### TASK REQUIREMENTS:
Transcribe each entry so that nothing differs from the original.

┄┄┄┄┄┄┄┄┄┄┄┄┄┄┄┄┄┄┄┄

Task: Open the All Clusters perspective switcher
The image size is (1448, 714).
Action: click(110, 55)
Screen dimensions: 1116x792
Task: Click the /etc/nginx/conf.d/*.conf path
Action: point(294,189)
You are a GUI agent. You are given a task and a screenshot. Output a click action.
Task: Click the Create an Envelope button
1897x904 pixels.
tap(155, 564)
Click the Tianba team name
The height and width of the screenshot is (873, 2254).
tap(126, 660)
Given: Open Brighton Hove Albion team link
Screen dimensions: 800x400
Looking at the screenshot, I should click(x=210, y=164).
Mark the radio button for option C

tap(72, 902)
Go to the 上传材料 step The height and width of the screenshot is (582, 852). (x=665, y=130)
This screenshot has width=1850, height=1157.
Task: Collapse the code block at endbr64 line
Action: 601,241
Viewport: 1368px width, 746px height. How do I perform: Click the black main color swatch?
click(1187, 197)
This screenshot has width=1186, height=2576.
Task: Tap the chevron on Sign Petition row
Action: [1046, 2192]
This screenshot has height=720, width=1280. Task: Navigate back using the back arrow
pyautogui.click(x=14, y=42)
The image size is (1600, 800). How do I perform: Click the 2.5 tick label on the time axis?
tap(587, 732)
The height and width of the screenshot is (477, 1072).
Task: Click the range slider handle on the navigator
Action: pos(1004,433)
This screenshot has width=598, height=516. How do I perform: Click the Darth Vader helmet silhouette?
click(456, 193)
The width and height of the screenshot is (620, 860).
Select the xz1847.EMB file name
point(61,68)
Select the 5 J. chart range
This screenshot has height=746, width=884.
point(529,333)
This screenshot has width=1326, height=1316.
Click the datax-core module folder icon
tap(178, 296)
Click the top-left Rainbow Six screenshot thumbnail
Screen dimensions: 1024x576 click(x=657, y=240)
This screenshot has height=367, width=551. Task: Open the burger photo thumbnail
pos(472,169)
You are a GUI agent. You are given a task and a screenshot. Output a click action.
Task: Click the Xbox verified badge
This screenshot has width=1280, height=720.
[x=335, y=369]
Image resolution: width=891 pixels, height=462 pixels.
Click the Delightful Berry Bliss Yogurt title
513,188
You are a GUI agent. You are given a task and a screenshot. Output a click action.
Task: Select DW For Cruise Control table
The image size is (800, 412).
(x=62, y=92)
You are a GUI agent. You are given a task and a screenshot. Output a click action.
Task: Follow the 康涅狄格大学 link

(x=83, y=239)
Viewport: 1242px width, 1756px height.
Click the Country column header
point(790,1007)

┄┄┄┄┄┄┄┄┄┄┄┄┄┄┄┄┄┄┄┄

### TASK RESPONSE:
Task: Open the All Clusters perspective switcher
The image size is (1448, 714).
Action: click(110, 55)
Screen dimensions: 1116x792
Task: Click the /etc/nginx/conf.d/*.conf path
Action: point(294,189)
You are a GUI agent. You are given a task and a screenshot. Output a click action.
Task: Click the Create an Envelope button
1897x904 pixels.
tap(155, 564)
Click the Tianba team name
The height and width of the screenshot is (873, 2254).
tap(126, 660)
Given: Open Brighton Hove Albion team link
Screen dimensions: 800x400
Looking at the screenshot, I should click(x=210, y=164).
Mark the radio button for option C

tap(72, 902)
Go to the 上传材料 step The height and width of the screenshot is (582, 852). (x=665, y=130)
This screenshot has width=1850, height=1157.
Task: Collapse the code block at endbr64 line
Action: 601,241
Viewport: 1368px width, 746px height. How do I perform: Click the black main color swatch?
click(1187, 197)
This screenshot has width=1186, height=2576.
Task: Tap the chevron on Sign Petition row
Action: [1046, 2192]
This screenshot has height=720, width=1280. Task: Navigate back using the back arrow
pyautogui.click(x=14, y=42)
The image size is (1600, 800). How do I perform: Click the 2.5 tick label on the time axis?
tap(587, 732)
The height and width of the screenshot is (477, 1072).
Task: Click the range slider handle on the navigator
Action: pos(1004,433)
This screenshot has width=598, height=516. How do I perform: Click the Darth Vader helmet silhouette?
click(456, 193)
The width and height of the screenshot is (620, 860).
Select the xz1847.EMB file name
point(61,68)
Select the 5 J. chart range
This screenshot has height=746, width=884.
point(529,333)
This screenshot has width=1326, height=1316.
Click the datax-core module folder icon
tap(178, 296)
Click the top-left Rainbow Six screenshot thumbnail
Screen dimensions: 1024x576 click(x=657, y=240)
This screenshot has height=367, width=551. Task: Open the burger photo thumbnail
pos(472,169)
You are a GUI agent. You are given a task and a screenshot. Output a click action.
Task: Click the Xbox verified badge
This screenshot has width=1280, height=720.
[x=335, y=369]
Image resolution: width=891 pixels, height=462 pixels.
Click the Delightful Berry Bliss Yogurt title
513,188
You are a GUI agent. You are given a task and a screenshot. Output a click action.
Task: Select DW For Cruise Control table
The image size is (800, 412).
(x=62, y=92)
You are a GUI agent. You are given a task and a screenshot. Output a click action.
Task: Follow the 康涅狄格大学 link

(x=83, y=239)
Viewport: 1242px width, 1756px height.
Click the Country column header
point(790,1007)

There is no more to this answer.